The 1864 Geneva Convention was instituted at a critical period in European political and military history. Elsewhere, the American Civil War had been raging since 1861 (starting with the Battle of Fort Sumter), and would ultimately claim between 750,000–900,000 lives. Between the fall of the first Napoleon at the Battle of Waterloo in 1815 and the rise of his nephew in the Italian campaign of 1859, the powers had maintained peace in western Europe. Yet, with the 1853–1856 conflict in the Crimea, war had returned to Europe, and while those troubles were "in a distant and inaccessible region" northern Italy was "so accessible from all parts of western Europe that it instantly filled with curious observers;" while the bloodshed was not excessive the sight of it was unfamiliar and shocking. Despite its intent of ameliorating the ravages of war, the inception of the 1864 Geneva Convention inaugurated "a renewal of military activity on a large scale, to which the people of western Europe…had not been accustomed since the first Napoleon had been eliminated."

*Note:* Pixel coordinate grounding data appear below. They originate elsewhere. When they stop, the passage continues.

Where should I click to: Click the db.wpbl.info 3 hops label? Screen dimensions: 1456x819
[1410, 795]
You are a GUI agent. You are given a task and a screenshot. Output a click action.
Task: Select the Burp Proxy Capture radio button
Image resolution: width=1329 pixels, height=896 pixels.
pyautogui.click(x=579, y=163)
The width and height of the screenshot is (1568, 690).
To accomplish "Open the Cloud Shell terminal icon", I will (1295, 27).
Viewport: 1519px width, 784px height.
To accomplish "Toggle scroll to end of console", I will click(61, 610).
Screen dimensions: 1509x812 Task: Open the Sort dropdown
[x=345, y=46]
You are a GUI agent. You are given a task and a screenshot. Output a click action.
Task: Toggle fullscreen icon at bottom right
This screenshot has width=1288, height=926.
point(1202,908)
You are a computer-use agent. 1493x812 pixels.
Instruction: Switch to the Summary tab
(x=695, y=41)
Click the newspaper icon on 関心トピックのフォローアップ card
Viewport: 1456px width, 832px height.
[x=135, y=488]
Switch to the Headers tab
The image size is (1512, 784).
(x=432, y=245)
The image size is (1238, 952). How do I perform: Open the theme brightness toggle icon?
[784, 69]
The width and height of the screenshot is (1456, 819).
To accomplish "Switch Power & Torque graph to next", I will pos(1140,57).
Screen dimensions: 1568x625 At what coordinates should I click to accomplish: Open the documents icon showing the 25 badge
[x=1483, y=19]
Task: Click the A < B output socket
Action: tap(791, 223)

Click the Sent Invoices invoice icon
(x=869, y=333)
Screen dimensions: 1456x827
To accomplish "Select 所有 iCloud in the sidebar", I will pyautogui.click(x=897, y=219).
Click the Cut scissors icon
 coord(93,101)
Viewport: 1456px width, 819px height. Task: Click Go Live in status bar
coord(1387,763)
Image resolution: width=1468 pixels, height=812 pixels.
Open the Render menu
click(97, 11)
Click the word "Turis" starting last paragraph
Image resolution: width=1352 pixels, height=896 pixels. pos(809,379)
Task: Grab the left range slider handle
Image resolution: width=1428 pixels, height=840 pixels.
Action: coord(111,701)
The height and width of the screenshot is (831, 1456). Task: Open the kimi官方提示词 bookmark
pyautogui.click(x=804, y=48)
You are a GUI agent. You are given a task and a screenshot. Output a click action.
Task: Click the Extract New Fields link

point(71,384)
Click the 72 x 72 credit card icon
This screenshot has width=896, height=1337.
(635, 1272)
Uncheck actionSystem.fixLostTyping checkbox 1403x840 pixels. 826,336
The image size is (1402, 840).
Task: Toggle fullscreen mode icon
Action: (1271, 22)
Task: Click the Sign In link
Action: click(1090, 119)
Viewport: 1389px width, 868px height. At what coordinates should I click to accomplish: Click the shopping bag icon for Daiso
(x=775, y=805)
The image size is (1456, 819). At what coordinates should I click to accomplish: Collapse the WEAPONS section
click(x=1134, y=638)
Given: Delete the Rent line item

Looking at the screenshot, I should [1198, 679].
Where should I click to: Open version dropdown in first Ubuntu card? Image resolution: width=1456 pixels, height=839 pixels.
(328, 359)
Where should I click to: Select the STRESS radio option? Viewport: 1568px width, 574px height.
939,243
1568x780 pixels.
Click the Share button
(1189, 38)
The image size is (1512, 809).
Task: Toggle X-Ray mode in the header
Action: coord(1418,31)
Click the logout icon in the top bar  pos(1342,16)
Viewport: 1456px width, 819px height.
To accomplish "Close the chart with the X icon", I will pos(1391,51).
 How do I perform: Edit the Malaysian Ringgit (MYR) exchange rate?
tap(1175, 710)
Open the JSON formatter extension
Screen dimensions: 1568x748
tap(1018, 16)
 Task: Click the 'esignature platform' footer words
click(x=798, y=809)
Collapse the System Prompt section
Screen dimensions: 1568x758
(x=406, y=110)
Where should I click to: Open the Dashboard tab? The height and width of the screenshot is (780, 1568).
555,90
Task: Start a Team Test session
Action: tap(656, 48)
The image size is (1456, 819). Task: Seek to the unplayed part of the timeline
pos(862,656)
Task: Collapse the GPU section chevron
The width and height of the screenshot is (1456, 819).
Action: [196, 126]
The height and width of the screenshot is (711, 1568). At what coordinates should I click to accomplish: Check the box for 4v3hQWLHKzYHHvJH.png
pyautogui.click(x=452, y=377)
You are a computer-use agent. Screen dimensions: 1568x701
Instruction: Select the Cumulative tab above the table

The movement for an international set of laws governing the treatment and care for the wounded and prisoners of war began when relief activist Henri Dunant witnessed the Battle of Solferino in 1859, fought between French-Piedmontese and Austrian armies in Northern Italy. The subsequent suffering of 40,000 wounded soldiers left on the field due to lack of facilities, personnel, and truces to give them medical aid moved Dunant into action. Upon return to Geneva, Dunant published his account Un Souvenir de Solferino and, through his membership in the Geneva Society for Public Welfare, he urged the calling together of an international conference and soon helped found the International Committee of the Red Cross in 1863.